先月、開催されたオフショア開発フォーラム2009 in 無錫より。

東誠(上海坦思計算機系統有限公司 副総経理)

演題:政府系合弁IT企業のオフショア事業動向と中国内需への技術展開
講演者:東誠(上海坦思計算機系統有限公司 副総経理)

講演者が所属する会社は、中国国家重点大学の1つ上海華東師範大学が直接経営する華師大軟件企業集団の中核企業です。社長イコール教授、幹部社員イコール大学職員(准教授待遇)という、中国でも一風変わった社風を持つソフトウェア企業です。

上海坦思計算機系統有限公司の特徴は、何といっても人材獲得です。なんと、新人プログラマは、全て上海華東師範大学出身。より正確には、同社の従業員は、ほぼ全員が同社社長を務める教授が主宰する研究室の出身者で固められています。

つまり、採用選抜のための期間は4年間。学生は、技術力もさることながら、会社への忠誠心がないと青田刈りの対象者にはなれません。

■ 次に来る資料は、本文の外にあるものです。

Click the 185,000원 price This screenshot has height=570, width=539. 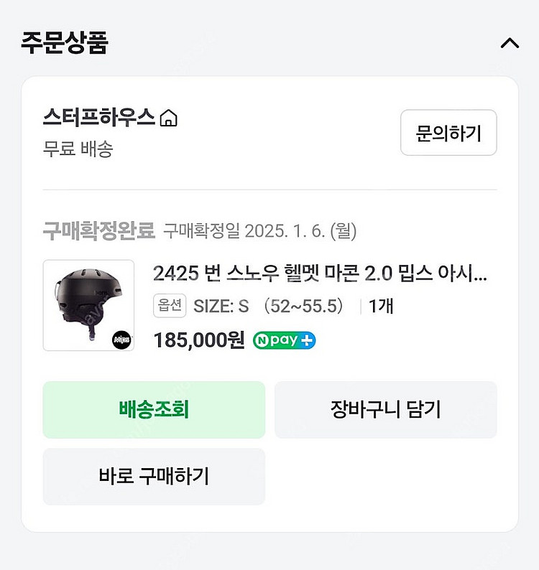pos(199,340)
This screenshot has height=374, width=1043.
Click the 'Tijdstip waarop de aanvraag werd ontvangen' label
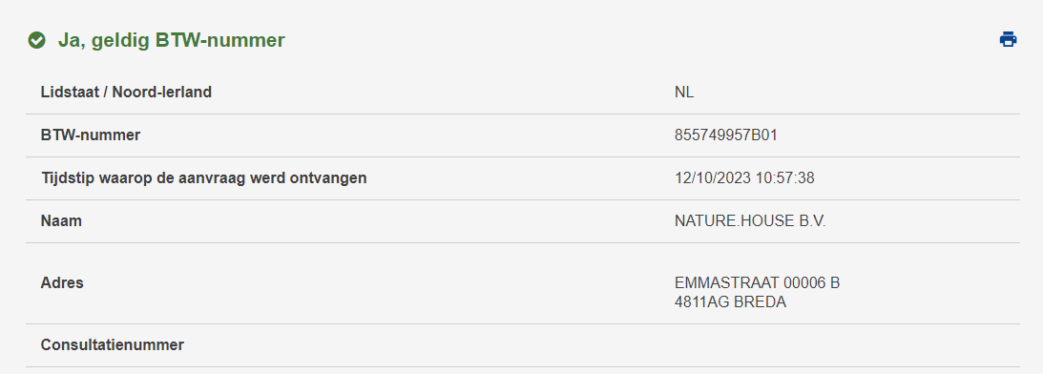pyautogui.click(x=203, y=178)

会社への忠誠心というよりは、大学への忠誠心、もしくは、教授への忠誠心と言い換えた方が適切かもしれません。この会社の技術者は、みな中国国家重点大学のポストを狙っています。そのため、労働争議などとは全く無縁であり、「給与が安い」と不平をいうものは一切いません。従業員の平均在籍期間は10年です(驚)。

かといって、同社の技術力は決して低くありません。むしろ、大学の研究室と密に連携できるために、先端的な技術分野に普段から接する機会に恵まれています。単純労働と揶揄される対日オフショア開発要員とは対照的です。

このような中国でも特異なソフトウェア企業である上海坦思計算機系統有限公司は、対日オフショア受託事業よりも、むしろ国内向けの営業力に長けています。

無錫シンポジウムでは、蘇州開発区政府および南通市政府と、華師大軟件企業集団の共同工作による中国地域市場への高度情報化技術の移植展開に力を注いでいます。

ちなみに、同社は日本の大手○○○社と深いつながりがあります。